説明

板材の塗装方法

【課題】板材の溝の内面を、塗膜の外縁が直線状となるようにきれいに塗装することができ、また、エッジ領域に凸状の円弧面を備えたR溝に対しても良好な塗装を行うことのできる板材の塗装方法を提供する。
【解決手段】板材1の溝の塗装に当たって、まず、第一塗装手段8によって前記溝の両側のエッジ領域に帯状の塗装を施して第一塗膜を形成する第一塗装工程と、次いで第二塗装手段9によって、前記第一塗膜ではさまれた溝内面に塗装を施す第二塗装工程の2段に分けて塗装する構成とする。エッジ領域に帯状の塗装を施す構成としたことで、塗膜外縁を直線状にきれいに塗装でき、溝内面を見栄え良く塗装できる。

【発明の詳細な説明】
【技術分野】
【0001】
本発明は、床材などに用いられる板材に対して、表面に形成している溝や端縁部に設けている面取り部を塗装する方法に関する。

----

課題内容: 板材の塗装方法についての文章を、全文一字一句違えずに書き写してください。

----

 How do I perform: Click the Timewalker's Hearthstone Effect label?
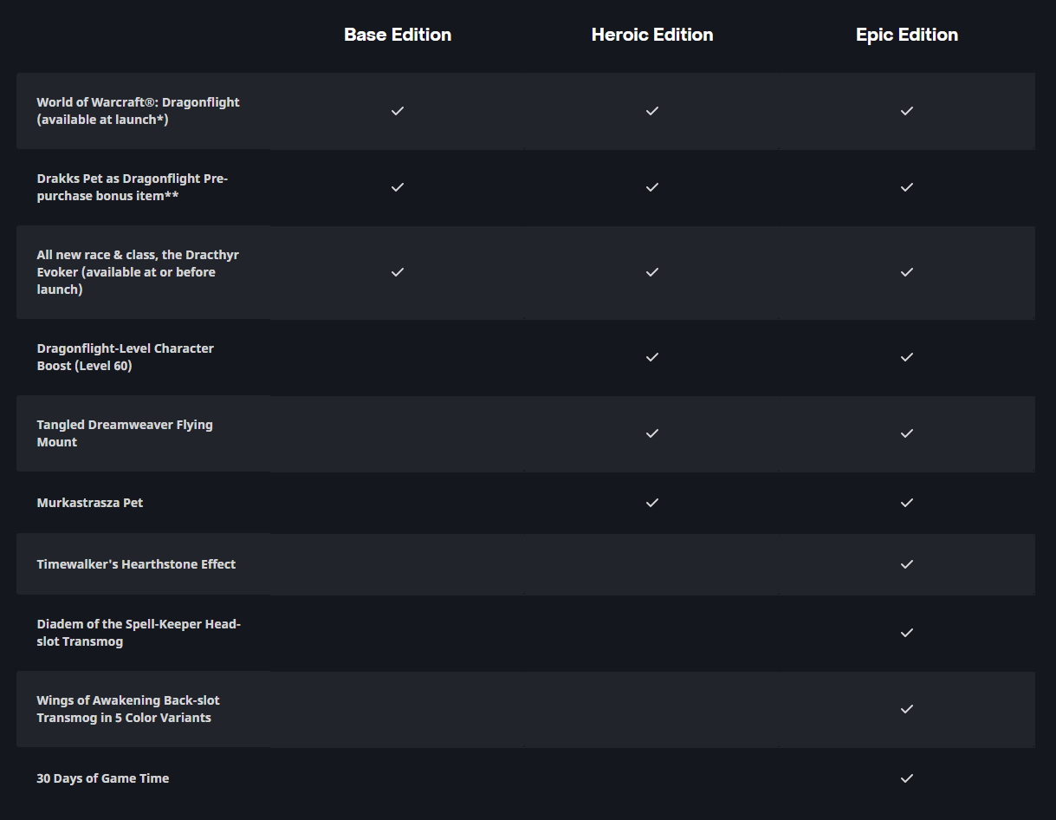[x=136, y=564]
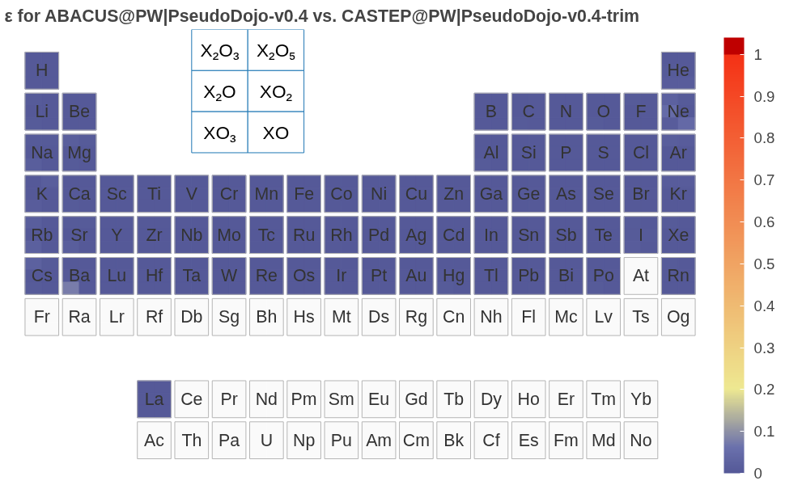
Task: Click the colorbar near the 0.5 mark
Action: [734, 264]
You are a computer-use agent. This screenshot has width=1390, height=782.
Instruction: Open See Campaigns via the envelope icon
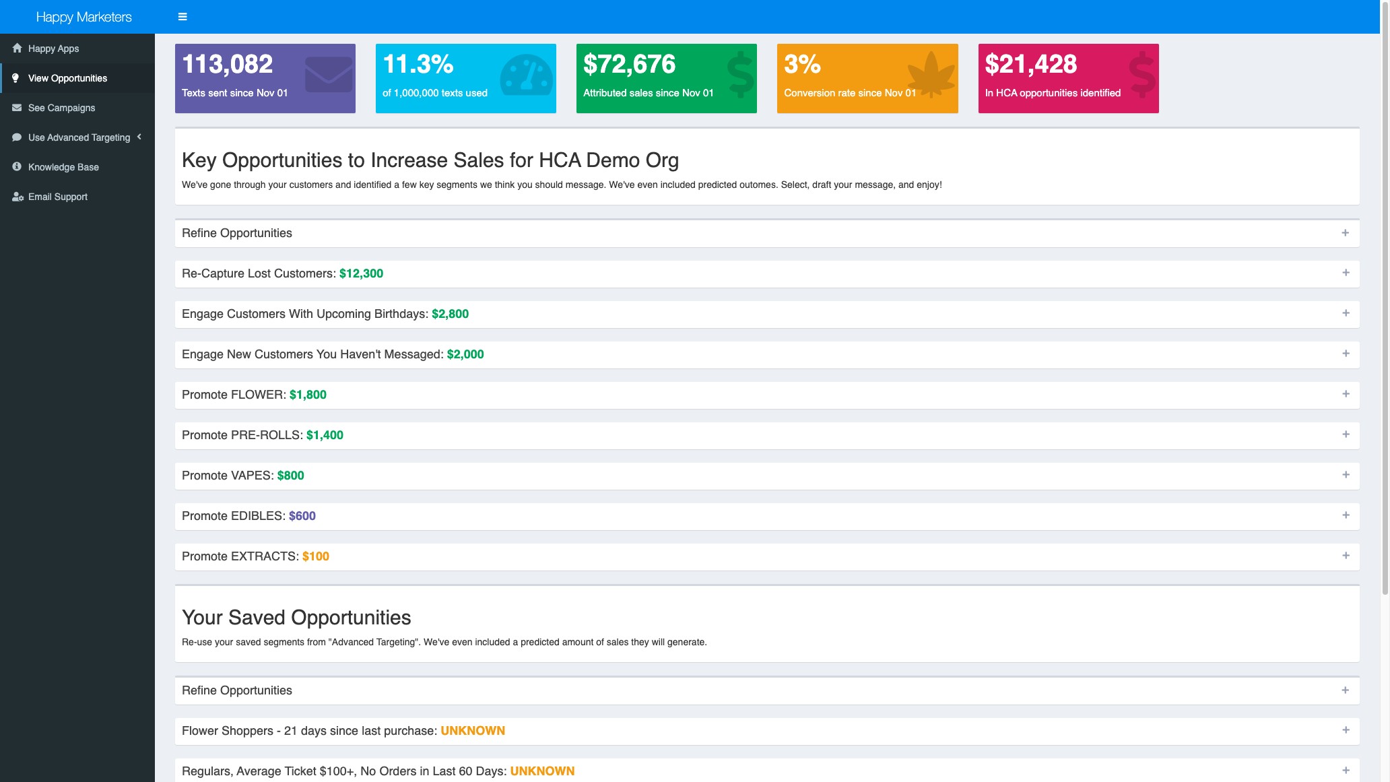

----

解答全文:
説明

板材の塗装方法

【課題】板材の溝の内面を、塗膜の外縁が直線状となるようにきれいに塗装することができ、また、エッジ領域に凸状の円弧面を備えたR溝に対しても良好な塗装を行うことのできる板材の塗装方法を提供する。
【解決手段】板材1の溝の塗装に当たって、まず、第一塗装手段8によって前記溝の両側のエッジ領域に帯状の塗装を施して第一塗膜を形成する第一塗装工程と、次いで第二塗装手段9によって、前記第一塗膜ではさまれた溝内面に塗装を施す第二塗装工程の2段に分けて塗装する構成とする。エッジ領域に帯状の塗装を施す構成としたことで、塗膜外縁を直線状にきれいに塗装でき、溝内面を見栄え良く塗装できる。

【発明の詳細な説明】
【技術分野】
【0001】
本発明は、床材などに用いられる板材に対して、表面に形成している溝や端縁部に設けている面取り部を塗装する方法に関する。